Note particularly the point in the second paragraph. If you don't like
queer ideology being rammed down the throat of your 7-year old, tough.
You cannot legally remove him or her from the RSE classes.

One of the parents who responded to the initial proposal said this:

"The content is inconsistent and deliberately ambiguous. The Guidance is
very unclear on the differences between sex, sexual intercourse and
gender. The glossary of terms at the back, which contains unorthodox
definitions, requires constant referencing to understand the new key
concepts imposed. The opportunity provided by this Guidance for the
replacement of ‘sex’ with ‘gender’ is fundamentally sexist. Women and
girls stand to suffer the most from the disregard, if not political
erasure, of sex. (Parent)"

Notice the Orwellian use of language - non-standard definitions being
used to slip abhorrent ideas past those who might object if they truly
understood what was going on.

In the summary at the end of the report is this response to dissent.
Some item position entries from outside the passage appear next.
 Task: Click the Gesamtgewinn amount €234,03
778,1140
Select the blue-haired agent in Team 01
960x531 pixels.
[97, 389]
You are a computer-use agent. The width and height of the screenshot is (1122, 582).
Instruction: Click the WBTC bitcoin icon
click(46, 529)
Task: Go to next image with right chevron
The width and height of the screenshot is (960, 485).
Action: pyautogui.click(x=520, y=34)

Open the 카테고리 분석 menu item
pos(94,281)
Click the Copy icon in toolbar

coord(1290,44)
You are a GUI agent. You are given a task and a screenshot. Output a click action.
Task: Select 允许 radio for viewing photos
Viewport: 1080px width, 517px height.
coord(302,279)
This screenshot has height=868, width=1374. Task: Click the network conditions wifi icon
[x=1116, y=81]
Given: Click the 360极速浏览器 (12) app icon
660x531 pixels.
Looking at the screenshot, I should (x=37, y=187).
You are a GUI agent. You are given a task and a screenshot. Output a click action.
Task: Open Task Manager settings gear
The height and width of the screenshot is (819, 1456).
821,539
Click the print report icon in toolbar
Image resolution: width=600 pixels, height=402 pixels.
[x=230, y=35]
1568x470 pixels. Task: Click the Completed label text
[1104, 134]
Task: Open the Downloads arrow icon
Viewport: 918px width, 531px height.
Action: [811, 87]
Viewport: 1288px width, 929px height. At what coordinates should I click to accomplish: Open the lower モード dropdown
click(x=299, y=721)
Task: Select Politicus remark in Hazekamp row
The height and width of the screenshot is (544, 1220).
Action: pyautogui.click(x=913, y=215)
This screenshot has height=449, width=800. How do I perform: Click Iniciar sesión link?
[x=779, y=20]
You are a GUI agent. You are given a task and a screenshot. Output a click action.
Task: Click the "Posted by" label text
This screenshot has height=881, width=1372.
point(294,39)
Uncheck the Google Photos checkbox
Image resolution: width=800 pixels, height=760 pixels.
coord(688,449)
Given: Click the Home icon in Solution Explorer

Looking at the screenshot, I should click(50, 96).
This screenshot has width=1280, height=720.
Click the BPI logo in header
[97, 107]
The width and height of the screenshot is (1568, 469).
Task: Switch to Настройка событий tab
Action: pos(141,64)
"More critical perspectives offered within the consultation tended not
to engage with the Guidance and Code itself, but objected to the
approach as a whole. Many offered instead a range of concerns. Whilst
diverse in substantive origin and orientation, negative perspectives
tended to link back to two overarching areas of concern:

" That the proposed approach is inappropriate for learners, especially
for younger children. From these perspectives, respondents often raised
the disconnect between the values held by parents and carers and the
perceived understanding of RSE content and focus, especially surrounding
sexual orientation.

" Further, a key theme was the perceived focus on gender and identity
within the curriculum, which was considered problematic. Apparent within
these perspectives was the perceived shift away from biological and
‘fact-based’ teachings of gender, towards relativist interpretations
that openly accept and by default encourage difference."

These proposals only affect Wales, but you can be sure that similar
proposals either have been put forward in England and Scotland or will
be put forward. They should be of concern to all Christians.